When was the last time you were honest with someone? How did it turn out?

  • Jason Dubois

    I had to tell a friend to "grow up." He was in a mess and didn't want to take any responsibilities for his actions. It hurt his feelings and he withdrew, but I hope he comes around. I want to be supportive, but he needed someone to tell him that he had screwed up. Being a friend doesn't mean excusing bad behavior.

  • You took on a tough topic. Truth-telling is swimming against the tide and one has to develop a strong stroke to make any progress. Often truth-tellers get caught in the net of 'kill the messenger' – hate Simon while being glad the contestant washes out.

    • You're right Barbara, truth tellers are also labeled "the cold water committee."

  • Robert Wolgemuth

    Terrific post, Maurilio. Strong truth.

  • Tami Heim

    Good job bringing this all together.
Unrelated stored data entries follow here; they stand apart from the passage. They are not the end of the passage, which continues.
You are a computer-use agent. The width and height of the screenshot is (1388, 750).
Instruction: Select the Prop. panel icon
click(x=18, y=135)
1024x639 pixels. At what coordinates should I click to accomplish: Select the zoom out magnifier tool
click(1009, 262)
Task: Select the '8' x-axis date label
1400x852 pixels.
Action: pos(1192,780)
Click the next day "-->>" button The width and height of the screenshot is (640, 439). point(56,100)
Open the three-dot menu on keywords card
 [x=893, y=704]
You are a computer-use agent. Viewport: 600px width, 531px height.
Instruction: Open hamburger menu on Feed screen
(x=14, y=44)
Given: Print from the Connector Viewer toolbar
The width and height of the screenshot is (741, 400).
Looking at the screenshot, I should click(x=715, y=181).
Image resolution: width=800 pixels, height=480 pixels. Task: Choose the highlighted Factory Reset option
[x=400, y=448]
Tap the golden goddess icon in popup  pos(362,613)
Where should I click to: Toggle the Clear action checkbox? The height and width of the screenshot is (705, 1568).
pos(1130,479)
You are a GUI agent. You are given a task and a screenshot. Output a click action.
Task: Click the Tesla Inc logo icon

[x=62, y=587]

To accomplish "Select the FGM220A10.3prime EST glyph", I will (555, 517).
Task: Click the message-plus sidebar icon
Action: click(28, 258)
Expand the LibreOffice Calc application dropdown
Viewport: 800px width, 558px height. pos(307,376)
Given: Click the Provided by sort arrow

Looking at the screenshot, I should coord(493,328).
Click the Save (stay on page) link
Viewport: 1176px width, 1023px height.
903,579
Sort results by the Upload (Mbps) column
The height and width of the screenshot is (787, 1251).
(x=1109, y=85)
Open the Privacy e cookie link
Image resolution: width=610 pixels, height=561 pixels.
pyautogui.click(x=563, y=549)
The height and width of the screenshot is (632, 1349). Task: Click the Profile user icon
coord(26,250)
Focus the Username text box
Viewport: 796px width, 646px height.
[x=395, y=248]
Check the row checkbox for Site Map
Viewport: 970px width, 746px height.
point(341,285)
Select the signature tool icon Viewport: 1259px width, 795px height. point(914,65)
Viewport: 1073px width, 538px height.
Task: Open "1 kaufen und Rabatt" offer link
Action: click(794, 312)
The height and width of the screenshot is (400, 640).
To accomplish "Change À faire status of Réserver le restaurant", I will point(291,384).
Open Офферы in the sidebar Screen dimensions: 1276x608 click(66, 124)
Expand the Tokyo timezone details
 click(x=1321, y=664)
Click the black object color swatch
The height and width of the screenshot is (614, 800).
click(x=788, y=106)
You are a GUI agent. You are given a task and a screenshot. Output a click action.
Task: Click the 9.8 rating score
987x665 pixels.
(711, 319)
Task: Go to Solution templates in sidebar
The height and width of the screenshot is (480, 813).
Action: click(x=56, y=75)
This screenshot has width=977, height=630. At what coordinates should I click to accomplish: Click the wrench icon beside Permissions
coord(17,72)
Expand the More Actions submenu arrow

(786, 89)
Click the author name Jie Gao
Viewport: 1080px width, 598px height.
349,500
Life lessons on the streets of the Big Apple. Love it.

    If you believe in someone – standing for all you believe God has called them to be – if that is the motivation of your heart – then God makes a way for you to speak the truth in love. It may not turn out exactly how you like – but it turns out in the most honorable way possible. Learning more about that everyday.

    BTW – Did you happen to find any 'vanity' scales in NYC? That is one moment of truth that is very hard to escape! /

    Looking forward to the chocolate you brought back to share with all of us!

    • Speaking the truth in love is the only way to do it, for sure, Tami. But even that is not easily done. Great perspective.

      Lots of vanity sizing in NYC fashion week but didn't see any scales. Wonder that!

  • Scotty

    TERRIFIC post!

  • We live in a world where people refuse to have a moral compass; a world in which people hate the concept of Right and Wrong.

    How can we ever become better people and build a better world where people believe that being told the truth is hateful? The fact is, there is a right and there is a wrong, whether we accept it or not. If everyone chose to live as they pleased with no believe in a right and wrong, this world will be at its end.

    That is the curse of society today is that we have decided to erase our Moral Compass from Existence.

    Who is that Moral Compass? God.

    • Anna Bender

      Yes Tami, It is good to speak the truth in love. One thing I will love to point out though is that, as flawed as we are, we tend to react poorly to the truth.
      Someone could be telling you the truth in love but for the simple fact that you feel hurt by it, can make you angry at the messenger of truth.

      We also need to change with how we approach the truth. Jesus Christ was hated for telling the truth. Did that mean that Jesus did not love those He was sharing the truth with? No, Humans hate the truth because it exposes them.
      Those who sincerely seek the truth will embrace it; those who love to live in darkness will loath it.

      Truth is a friend to the lovers of light and a foe to the lovers of darkness.

  • Please keep me in your prayers and pray that God's will be done. I am a first time Author and I completed my first book: Immortal Void.

    I am still seeking representation from a Literary Agent who represents Christian Authors. I know that being a first time Author is going to make it challenging to find an Agent but I all I can do is trust God and be patient.

    I have been working hard sending out query letters, proposals, sample chapters etc.

    Thanks for reading and please keep me in your prayers that I will find the right agent who believes in the message of the book, Immortal Void.